- _EXERCISE TASK_
Repeat every one of the items below verbatim, line for line.

- _GIVEN DATA_
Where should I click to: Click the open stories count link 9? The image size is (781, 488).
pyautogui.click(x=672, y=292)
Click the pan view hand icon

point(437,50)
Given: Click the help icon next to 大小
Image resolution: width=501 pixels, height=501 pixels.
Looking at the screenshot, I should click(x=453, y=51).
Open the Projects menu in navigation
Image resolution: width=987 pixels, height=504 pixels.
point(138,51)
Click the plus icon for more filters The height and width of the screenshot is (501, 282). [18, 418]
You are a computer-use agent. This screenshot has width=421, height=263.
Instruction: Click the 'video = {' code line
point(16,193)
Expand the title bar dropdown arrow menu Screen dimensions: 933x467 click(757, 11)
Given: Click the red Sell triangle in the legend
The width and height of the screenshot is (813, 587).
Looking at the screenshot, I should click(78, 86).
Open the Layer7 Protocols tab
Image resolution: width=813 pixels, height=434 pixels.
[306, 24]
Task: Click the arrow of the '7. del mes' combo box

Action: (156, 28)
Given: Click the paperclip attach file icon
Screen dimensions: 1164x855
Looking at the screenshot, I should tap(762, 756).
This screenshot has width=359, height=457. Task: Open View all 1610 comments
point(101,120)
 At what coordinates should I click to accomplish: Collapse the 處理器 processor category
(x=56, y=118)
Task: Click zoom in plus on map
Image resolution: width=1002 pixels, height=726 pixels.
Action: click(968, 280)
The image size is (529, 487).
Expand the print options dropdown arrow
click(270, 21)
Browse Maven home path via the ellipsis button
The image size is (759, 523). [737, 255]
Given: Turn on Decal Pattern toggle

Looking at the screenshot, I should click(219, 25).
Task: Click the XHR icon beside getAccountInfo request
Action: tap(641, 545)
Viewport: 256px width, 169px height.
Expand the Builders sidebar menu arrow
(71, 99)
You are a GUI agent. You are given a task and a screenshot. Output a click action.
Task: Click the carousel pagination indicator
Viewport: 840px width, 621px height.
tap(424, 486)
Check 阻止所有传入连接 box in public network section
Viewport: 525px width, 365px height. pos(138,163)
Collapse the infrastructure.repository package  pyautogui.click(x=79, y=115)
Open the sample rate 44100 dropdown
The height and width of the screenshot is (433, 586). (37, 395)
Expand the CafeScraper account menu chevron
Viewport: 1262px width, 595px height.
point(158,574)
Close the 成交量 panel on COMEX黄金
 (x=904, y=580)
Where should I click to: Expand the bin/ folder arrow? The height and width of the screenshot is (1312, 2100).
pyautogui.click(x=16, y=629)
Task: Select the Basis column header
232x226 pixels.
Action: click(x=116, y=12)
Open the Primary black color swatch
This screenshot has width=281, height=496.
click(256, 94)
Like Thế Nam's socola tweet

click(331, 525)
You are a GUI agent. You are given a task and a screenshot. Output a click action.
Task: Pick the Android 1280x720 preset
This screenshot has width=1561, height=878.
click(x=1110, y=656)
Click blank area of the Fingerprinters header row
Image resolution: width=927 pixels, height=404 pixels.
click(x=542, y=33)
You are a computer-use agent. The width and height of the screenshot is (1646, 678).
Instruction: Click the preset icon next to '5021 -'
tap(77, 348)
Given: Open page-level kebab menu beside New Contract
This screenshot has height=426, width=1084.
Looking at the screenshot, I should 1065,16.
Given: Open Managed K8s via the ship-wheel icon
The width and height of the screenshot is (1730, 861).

- _SOLUTION FOR THIS PROBLEM_
Where should I click to: Click the open stories count link 9? The image size is (781, 488).
pyautogui.click(x=672, y=292)
Click the pan view hand icon

point(437,50)
Given: Click the help icon next to 大小
Image resolution: width=501 pixels, height=501 pixels.
Looking at the screenshot, I should click(x=453, y=51).
Open the Projects menu in navigation
Image resolution: width=987 pixels, height=504 pixels.
point(138,51)
Click the plus icon for more filters The height and width of the screenshot is (501, 282). [18, 418]
You are a computer-use agent. This screenshot has width=421, height=263.
Instruction: Click the 'video = {' code line
point(16,193)
Expand the title bar dropdown arrow menu Screen dimensions: 933x467 click(757, 11)
Given: Click the red Sell triangle in the legend
The width and height of the screenshot is (813, 587).
Looking at the screenshot, I should click(78, 86).
Open the Layer7 Protocols tab
Image resolution: width=813 pixels, height=434 pixels.
[306, 24]
Task: Click the arrow of the '7. del mes' combo box

Action: (156, 28)
Given: Click the paperclip attach file icon
Screen dimensions: 1164x855
Looking at the screenshot, I should tap(762, 756).
This screenshot has width=359, height=457. Task: Open View all 1610 comments
point(101,120)
 At what coordinates should I click to accomplish: Collapse the 處理器 processor category
(x=56, y=118)
Task: Click zoom in plus on map
Image resolution: width=1002 pixels, height=726 pixels.
Action: click(968, 280)
The image size is (529, 487).
Expand the print options dropdown arrow
click(270, 21)
Browse Maven home path via the ellipsis button
The image size is (759, 523). [737, 255]
Given: Turn on Decal Pattern toggle

Looking at the screenshot, I should click(219, 25).
Task: Click the XHR icon beside getAccountInfo request
Action: tap(641, 545)
Viewport: 256px width, 169px height.
Expand the Builders sidebar menu arrow
(71, 99)
You are a GUI agent. You are given a task and a screenshot. Output a click action.
Task: Click the carousel pagination indicator
Viewport: 840px width, 621px height.
tap(424, 486)
Check 阻止所有传入连接 box in public network section
Viewport: 525px width, 365px height. pos(138,163)
Collapse the infrastructure.repository package  pyautogui.click(x=79, y=115)
Open the sample rate 44100 dropdown
The height and width of the screenshot is (433, 586). (37, 395)
Expand the CafeScraper account menu chevron
Viewport: 1262px width, 595px height.
point(158,574)
Close the 成交量 panel on COMEX黄金
 (x=904, y=580)
Where should I click to: Expand the bin/ folder arrow? The height and width of the screenshot is (1312, 2100).
pyautogui.click(x=16, y=629)
Task: Select the Basis column header
232x226 pixels.
Action: click(x=116, y=12)
Open the Primary black color swatch
This screenshot has width=281, height=496.
click(256, 94)
Like Thế Nam's socola tweet

click(331, 525)
You are a GUI agent. You are given a task and a screenshot. Output a click action.
Task: Pick the Android 1280x720 preset
This screenshot has width=1561, height=878.
click(x=1110, y=656)
Click blank area of the Fingerprinters header row
Image resolution: width=927 pixels, height=404 pixels.
click(x=542, y=33)
You are a computer-use agent. The width and height of the screenshot is (1646, 678).
Instruction: Click the preset icon next to '5021 -'
tap(77, 348)
Given: Open page-level kebab menu beside New Contract
This screenshot has height=426, width=1084.
Looking at the screenshot, I should 1065,16.
Given: Open Managed K8s via the ship-wheel icon
The width and height of the screenshot is (1730, 861).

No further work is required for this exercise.